### Exercise goal
When you reach the line containing "Open blurred username above 事业搞起来 comment" in the records below, start copying exactly, and stop once you have copied the line containing "Click the Users".

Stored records
------------------------

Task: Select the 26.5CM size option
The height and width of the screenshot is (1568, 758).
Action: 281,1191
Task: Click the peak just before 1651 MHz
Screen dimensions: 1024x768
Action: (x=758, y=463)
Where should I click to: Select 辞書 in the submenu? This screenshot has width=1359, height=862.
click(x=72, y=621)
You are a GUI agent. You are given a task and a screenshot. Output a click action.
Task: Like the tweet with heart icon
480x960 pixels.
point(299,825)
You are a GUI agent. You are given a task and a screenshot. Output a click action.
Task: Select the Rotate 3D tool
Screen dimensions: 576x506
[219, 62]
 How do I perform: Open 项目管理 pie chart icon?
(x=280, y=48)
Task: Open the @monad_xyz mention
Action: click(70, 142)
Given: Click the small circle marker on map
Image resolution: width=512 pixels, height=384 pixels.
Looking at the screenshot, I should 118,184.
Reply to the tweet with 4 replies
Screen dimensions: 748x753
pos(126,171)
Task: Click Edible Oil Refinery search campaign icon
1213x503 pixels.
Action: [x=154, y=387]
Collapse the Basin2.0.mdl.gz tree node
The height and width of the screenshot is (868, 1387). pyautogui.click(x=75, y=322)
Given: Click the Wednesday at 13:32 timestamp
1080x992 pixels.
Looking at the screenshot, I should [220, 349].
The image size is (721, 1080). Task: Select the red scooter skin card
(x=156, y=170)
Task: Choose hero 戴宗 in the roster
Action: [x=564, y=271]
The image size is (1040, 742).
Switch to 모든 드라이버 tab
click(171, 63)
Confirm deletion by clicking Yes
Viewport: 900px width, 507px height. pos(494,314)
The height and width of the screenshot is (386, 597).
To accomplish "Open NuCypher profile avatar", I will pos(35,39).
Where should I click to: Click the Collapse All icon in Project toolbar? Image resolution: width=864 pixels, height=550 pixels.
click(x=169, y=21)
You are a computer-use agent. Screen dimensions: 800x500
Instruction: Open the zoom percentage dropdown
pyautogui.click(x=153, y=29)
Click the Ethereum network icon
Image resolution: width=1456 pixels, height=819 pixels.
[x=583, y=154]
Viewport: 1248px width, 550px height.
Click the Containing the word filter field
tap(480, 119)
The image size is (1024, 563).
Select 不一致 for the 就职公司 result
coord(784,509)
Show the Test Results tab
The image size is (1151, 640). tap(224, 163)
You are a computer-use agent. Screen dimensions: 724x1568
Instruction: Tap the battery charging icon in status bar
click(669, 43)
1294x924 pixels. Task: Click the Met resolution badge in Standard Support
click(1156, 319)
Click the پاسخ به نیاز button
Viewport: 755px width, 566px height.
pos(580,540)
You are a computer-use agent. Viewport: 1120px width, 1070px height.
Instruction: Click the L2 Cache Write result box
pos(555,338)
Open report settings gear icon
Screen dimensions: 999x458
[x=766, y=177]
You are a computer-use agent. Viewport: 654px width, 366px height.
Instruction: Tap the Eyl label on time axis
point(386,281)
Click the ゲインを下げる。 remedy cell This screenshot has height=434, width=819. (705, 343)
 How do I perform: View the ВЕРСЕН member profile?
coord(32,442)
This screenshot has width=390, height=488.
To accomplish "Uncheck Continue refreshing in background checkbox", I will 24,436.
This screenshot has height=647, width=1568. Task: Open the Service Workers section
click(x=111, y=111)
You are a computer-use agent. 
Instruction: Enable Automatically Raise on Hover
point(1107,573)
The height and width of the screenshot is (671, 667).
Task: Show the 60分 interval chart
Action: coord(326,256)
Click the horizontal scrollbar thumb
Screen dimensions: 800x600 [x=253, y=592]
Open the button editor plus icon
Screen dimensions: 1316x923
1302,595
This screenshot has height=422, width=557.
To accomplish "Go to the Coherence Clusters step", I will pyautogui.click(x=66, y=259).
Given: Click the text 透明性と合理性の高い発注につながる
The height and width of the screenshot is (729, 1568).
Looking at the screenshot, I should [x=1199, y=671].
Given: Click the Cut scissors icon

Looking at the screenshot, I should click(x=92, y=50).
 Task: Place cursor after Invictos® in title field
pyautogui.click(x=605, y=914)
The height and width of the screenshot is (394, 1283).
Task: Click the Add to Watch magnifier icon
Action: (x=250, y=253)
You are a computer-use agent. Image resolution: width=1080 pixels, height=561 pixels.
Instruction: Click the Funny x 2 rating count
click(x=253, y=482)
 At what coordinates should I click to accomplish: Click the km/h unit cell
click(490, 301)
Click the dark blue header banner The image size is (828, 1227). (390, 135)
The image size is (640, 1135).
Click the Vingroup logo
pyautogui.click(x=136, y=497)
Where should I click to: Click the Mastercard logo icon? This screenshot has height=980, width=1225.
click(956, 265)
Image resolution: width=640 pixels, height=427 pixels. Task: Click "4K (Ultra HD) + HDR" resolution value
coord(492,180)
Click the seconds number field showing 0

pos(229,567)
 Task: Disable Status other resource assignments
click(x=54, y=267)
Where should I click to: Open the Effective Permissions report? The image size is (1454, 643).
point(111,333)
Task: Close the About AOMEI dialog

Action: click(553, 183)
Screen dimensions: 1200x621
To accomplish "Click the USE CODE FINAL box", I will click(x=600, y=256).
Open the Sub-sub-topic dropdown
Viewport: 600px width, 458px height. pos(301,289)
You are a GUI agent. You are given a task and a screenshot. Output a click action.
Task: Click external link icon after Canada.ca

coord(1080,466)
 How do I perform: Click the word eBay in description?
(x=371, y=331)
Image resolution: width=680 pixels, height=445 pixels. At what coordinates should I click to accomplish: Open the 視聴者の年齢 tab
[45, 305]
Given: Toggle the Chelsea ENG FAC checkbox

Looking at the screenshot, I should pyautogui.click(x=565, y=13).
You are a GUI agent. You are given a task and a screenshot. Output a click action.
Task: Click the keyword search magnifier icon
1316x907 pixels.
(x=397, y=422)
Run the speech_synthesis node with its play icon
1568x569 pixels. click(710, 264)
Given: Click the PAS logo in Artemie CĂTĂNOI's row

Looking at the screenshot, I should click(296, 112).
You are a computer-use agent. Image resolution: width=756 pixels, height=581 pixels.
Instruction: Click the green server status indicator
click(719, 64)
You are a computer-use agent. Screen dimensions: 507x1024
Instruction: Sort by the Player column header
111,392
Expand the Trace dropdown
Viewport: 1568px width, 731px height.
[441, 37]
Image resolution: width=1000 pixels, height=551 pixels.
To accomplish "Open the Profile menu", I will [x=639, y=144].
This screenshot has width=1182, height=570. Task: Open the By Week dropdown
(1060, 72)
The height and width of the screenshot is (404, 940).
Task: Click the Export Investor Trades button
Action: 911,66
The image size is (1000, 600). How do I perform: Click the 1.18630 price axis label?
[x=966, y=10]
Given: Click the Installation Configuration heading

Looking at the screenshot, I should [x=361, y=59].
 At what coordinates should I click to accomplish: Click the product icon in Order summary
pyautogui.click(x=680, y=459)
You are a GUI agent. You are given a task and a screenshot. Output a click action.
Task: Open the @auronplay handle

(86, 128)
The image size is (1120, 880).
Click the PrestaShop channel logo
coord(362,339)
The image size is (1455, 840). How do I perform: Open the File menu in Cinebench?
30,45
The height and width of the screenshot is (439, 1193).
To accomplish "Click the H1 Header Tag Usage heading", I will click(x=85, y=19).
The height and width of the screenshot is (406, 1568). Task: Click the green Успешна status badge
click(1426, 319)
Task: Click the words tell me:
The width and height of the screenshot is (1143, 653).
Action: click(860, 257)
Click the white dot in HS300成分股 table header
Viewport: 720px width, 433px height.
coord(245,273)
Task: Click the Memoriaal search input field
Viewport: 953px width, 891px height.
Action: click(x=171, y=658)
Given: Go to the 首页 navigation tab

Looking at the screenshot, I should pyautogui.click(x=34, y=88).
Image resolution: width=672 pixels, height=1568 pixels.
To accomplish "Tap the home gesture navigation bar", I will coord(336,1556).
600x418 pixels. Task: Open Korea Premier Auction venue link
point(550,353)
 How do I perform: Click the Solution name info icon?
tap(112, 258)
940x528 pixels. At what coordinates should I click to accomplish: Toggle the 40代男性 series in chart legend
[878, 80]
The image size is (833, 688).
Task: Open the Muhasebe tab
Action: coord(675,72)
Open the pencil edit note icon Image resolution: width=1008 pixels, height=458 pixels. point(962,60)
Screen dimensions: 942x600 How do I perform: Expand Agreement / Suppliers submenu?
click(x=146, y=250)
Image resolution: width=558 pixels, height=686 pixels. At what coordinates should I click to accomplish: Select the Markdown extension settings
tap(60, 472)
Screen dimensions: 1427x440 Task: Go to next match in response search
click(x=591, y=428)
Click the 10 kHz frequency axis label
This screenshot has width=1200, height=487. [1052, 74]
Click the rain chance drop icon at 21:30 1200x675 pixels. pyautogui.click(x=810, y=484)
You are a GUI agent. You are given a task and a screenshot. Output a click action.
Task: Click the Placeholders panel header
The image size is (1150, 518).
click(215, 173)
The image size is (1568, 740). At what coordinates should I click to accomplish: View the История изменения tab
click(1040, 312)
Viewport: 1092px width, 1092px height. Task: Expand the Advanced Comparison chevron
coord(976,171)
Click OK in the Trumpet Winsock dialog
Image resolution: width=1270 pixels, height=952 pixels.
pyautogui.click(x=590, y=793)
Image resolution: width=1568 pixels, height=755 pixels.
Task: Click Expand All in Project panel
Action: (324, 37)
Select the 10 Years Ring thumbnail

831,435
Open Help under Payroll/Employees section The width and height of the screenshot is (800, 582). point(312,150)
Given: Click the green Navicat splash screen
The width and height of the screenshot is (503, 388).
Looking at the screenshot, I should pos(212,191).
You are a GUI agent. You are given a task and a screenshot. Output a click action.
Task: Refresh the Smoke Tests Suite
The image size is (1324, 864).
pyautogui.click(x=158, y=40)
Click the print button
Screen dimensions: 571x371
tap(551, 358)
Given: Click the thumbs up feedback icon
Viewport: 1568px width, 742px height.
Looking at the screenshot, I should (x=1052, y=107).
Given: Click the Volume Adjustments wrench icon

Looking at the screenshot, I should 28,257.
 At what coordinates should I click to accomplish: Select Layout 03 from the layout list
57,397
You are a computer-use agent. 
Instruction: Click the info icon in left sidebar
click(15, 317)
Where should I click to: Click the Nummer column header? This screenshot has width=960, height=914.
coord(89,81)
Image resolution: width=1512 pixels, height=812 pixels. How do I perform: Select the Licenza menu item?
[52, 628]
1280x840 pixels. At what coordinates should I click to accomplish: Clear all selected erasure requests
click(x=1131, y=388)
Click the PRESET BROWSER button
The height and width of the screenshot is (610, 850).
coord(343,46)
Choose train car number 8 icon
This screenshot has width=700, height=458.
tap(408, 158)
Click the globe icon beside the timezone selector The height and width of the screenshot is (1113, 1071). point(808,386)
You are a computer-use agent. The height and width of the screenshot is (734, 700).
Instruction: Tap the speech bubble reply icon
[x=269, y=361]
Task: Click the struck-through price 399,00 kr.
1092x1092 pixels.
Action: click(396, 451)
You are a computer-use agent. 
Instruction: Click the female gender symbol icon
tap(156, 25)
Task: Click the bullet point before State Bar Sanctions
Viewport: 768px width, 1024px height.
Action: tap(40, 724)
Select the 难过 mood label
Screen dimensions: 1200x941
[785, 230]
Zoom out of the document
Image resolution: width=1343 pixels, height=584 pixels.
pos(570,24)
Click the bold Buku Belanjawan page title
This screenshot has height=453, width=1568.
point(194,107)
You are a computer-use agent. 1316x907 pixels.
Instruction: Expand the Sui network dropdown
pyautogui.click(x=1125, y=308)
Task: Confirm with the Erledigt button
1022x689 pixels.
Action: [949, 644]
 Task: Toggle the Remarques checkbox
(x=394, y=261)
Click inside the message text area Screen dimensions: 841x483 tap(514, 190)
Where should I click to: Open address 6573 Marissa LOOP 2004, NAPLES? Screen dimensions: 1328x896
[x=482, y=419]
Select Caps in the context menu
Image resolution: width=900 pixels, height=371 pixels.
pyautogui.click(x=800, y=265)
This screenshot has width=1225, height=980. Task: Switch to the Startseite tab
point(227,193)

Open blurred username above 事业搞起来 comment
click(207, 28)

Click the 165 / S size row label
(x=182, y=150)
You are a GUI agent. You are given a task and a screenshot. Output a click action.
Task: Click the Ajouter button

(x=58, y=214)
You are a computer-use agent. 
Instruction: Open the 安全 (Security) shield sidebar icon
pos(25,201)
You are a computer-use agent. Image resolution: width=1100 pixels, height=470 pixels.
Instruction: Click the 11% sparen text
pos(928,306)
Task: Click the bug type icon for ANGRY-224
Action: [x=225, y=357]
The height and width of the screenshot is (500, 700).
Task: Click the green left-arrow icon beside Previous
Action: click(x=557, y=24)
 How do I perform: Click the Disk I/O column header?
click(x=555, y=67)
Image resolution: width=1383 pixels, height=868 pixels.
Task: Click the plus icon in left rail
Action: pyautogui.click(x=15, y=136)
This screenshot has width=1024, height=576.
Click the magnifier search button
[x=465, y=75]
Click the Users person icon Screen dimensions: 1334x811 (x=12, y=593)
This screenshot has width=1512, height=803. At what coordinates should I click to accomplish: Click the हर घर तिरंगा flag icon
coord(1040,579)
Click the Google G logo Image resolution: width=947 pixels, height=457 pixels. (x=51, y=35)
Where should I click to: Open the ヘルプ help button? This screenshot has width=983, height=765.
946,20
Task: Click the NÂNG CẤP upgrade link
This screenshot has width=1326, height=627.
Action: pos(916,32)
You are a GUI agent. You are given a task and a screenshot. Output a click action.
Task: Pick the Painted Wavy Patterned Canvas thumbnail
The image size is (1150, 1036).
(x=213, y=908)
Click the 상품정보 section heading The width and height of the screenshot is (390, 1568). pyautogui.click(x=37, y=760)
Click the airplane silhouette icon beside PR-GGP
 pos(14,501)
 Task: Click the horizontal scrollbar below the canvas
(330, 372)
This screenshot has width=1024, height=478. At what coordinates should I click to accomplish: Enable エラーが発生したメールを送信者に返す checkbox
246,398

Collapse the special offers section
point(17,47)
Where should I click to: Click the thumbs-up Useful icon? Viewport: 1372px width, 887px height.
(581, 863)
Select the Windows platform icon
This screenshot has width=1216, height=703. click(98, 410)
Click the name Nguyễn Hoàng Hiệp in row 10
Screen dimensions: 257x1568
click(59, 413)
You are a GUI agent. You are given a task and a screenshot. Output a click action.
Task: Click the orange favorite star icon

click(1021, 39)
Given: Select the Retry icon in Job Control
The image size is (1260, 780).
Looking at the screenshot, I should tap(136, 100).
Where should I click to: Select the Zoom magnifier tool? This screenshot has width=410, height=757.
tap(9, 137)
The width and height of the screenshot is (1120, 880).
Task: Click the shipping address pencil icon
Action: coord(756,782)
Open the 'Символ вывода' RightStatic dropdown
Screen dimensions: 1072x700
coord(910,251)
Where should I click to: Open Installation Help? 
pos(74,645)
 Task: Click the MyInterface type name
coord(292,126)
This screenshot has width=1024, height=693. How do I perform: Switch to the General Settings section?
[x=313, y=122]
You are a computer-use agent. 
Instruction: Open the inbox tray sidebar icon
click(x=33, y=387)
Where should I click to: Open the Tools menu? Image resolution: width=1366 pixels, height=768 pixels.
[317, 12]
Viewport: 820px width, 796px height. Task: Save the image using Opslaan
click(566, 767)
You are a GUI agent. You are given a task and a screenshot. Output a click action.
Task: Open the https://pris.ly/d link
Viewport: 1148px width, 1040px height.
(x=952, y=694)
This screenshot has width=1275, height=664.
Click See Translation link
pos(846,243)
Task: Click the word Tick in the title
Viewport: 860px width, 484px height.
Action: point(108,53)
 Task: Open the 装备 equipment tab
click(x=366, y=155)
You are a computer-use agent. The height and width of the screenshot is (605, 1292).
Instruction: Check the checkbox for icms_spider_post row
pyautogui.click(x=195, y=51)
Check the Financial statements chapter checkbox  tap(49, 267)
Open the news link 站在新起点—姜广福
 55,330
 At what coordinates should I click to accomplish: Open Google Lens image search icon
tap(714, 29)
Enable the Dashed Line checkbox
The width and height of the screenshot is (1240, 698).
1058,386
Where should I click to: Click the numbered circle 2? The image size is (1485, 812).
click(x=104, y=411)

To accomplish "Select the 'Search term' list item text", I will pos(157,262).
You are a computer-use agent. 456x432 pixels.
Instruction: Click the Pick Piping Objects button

------------------------

### Answer space
Open blurred username above 事业搞起来 comment
click(207, 28)

Click the 165 / S size row label
(x=182, y=150)
You are a GUI agent. You are given a task and a screenshot. Output a click action.
Task: Click the Ajouter button

(x=58, y=214)
You are a computer-use agent. 
Instruction: Open the 安全 (Security) shield sidebar icon
pos(25,201)
You are a computer-use agent. Image resolution: width=1100 pixels, height=470 pixels.
Instruction: Click the 11% sparen text
pos(928,306)
Task: Click the bug type icon for ANGRY-224
Action: [x=225, y=357]
The height and width of the screenshot is (500, 700).
Task: Click the green left-arrow icon beside Previous
Action: click(x=557, y=24)
 How do I perform: Click the Disk I/O column header?
click(x=555, y=67)
Image resolution: width=1383 pixels, height=868 pixels.
Task: Click the plus icon in left rail
Action: pyautogui.click(x=15, y=136)
This screenshot has width=1024, height=576.
Click the magnifier search button
[x=465, y=75]
Click the Users person icon Screen dimensions: 1334x811 (x=12, y=593)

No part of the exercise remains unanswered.